Department of Theatre’s ‘In Pieces’: Performed With Intensity, But Fails to Fully Connect


“In Pieces” (Courtesy University of Utah Theatre Department)

By Megan Fisher, Arts Writer


Performed in the Babcock Theatre, located in the basement of the Simmons Pioneer Memorial Theatre, the most striking part of the University of Utah Theatre Department’s production of “In Pieces” is how they use the cramped space to their advantage. With only a few feet separating the audience and the performers, there is only a thin fourth wall present. The performers of “In Pieces” are able to puncture through this fourth wall to create a delicious and emotional intimacy which entirely fits the material. If performed in Pioneer Theatre or Kingsbury Hall, the humanity that “In Pieces” wants to convey would have gotten swallowed up.

A Song Cycle

There is no narrative to “In Pieces” and only the vaguest outlines of characters. “In Pieces” is what is referred to as a song cycle, made up entirely of music composed by Joey Contreras. There are no breaks for dialogue, even incidentally. Through Contreras’ songs, a foggy wisp of a theme forms. The audience follows eight young adults through the travails of love, from crushes to relationships to heartbreak.
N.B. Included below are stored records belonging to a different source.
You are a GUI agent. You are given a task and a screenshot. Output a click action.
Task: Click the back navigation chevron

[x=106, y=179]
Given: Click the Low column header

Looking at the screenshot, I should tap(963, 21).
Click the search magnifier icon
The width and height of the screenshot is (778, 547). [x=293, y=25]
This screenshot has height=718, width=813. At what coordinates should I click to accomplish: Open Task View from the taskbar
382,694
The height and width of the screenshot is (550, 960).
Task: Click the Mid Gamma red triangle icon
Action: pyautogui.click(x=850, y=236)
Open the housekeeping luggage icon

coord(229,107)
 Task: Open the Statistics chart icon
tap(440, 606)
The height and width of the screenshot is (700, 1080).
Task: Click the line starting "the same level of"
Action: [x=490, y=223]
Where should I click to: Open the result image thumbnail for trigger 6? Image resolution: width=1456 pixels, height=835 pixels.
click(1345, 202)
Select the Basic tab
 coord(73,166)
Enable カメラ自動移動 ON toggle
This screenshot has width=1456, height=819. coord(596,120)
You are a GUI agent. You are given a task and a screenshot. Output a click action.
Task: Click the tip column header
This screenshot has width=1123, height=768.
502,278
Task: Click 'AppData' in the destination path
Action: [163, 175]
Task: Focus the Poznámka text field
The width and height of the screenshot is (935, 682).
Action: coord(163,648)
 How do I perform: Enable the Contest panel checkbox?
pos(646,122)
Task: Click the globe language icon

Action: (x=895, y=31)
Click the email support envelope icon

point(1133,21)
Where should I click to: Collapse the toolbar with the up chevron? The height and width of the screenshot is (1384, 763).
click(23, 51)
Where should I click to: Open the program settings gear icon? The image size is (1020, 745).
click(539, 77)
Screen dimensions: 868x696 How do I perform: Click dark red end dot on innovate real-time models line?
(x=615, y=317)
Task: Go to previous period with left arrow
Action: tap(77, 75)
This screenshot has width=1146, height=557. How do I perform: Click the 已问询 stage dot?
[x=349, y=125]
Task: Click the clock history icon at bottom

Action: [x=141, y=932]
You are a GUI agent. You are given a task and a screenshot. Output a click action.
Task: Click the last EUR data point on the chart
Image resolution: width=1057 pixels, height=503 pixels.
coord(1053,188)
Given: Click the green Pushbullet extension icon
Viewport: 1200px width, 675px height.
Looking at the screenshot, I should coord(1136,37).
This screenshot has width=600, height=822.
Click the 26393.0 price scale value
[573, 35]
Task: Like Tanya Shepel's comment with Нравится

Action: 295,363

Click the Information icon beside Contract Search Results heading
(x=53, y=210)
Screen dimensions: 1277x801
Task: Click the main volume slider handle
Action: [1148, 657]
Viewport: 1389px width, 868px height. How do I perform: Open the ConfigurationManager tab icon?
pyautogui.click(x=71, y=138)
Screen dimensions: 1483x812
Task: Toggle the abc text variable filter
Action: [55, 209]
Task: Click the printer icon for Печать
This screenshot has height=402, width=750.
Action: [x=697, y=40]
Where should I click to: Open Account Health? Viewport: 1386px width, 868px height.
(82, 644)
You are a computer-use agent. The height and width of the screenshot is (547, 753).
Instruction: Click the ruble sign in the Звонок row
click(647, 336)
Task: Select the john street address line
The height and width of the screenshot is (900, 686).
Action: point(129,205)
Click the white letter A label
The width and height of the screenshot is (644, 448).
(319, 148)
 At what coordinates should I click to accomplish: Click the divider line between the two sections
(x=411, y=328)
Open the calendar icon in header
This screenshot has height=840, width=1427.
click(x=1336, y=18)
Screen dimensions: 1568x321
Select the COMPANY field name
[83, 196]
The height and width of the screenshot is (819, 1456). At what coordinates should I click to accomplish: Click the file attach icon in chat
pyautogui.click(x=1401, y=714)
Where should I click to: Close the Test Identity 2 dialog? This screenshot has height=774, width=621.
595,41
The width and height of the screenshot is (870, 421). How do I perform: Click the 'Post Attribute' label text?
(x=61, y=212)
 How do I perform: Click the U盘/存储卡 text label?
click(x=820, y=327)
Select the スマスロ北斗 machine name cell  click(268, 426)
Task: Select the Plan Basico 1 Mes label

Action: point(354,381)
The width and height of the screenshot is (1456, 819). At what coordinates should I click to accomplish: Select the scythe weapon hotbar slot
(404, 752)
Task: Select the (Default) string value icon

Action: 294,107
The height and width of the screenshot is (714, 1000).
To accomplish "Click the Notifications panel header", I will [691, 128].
With the characters of Charles (JT Kaufman) and Grey (Carson Peasley) we move through an unexpected friendship, the excitement of a new relationship, complications, implosions and moving onto meeting new people. We see Austyn (Alex Fish) pine from afar, get the girl and then wonder how long this fragile relationship will last. River (Lila Prince) pops in before and after a significant romantic relationship. The audience first meets Hunter (Mitchell Mosley) and Sam (Chloe McLean) as they are trying to decide whether to break off their four-year-long relationship, then lurks around as they move on before eventually coming back together.

Generic Music Fails to Express Specific Emotions and Experiences

Unfortunately, the expressionistic vignettes become a little repetitive. Does the same show need two songs in a row about pining for someone from afar? After the third song about missing an ex, one begins to feel as though this emotional territory has been covered. The form of a song cycle works against “In Pieces” because the songs cannot arise out of character.

All of the characters have the same voice, the same hope, experiences and way of describing them. As a result of the lack of specificity, they can only discuss love and relationships in broad, general terms. The song cycle never becomes the sketches of life and human existence that it wants to be.

The performers are all winning and energetic. They smile and belt as though they were in front of a crowd of thousands. However, they fail to convey lived-in experiences. Despite the performers best efforts, the music of “In Pieces” only amounts to tinny, soulless pop songs.

Although, time spent watching “In Pieces” is not ill-spent. The production passes by quickly and pleasantly, but one is struck by the fact that it could have been better. One could have learned about love and relationships while in the audience. “In Pieces” lives only on the surface, not able to get into the meat and marrow of its chosen topic, straddling the line between musical theatre and a pop concert.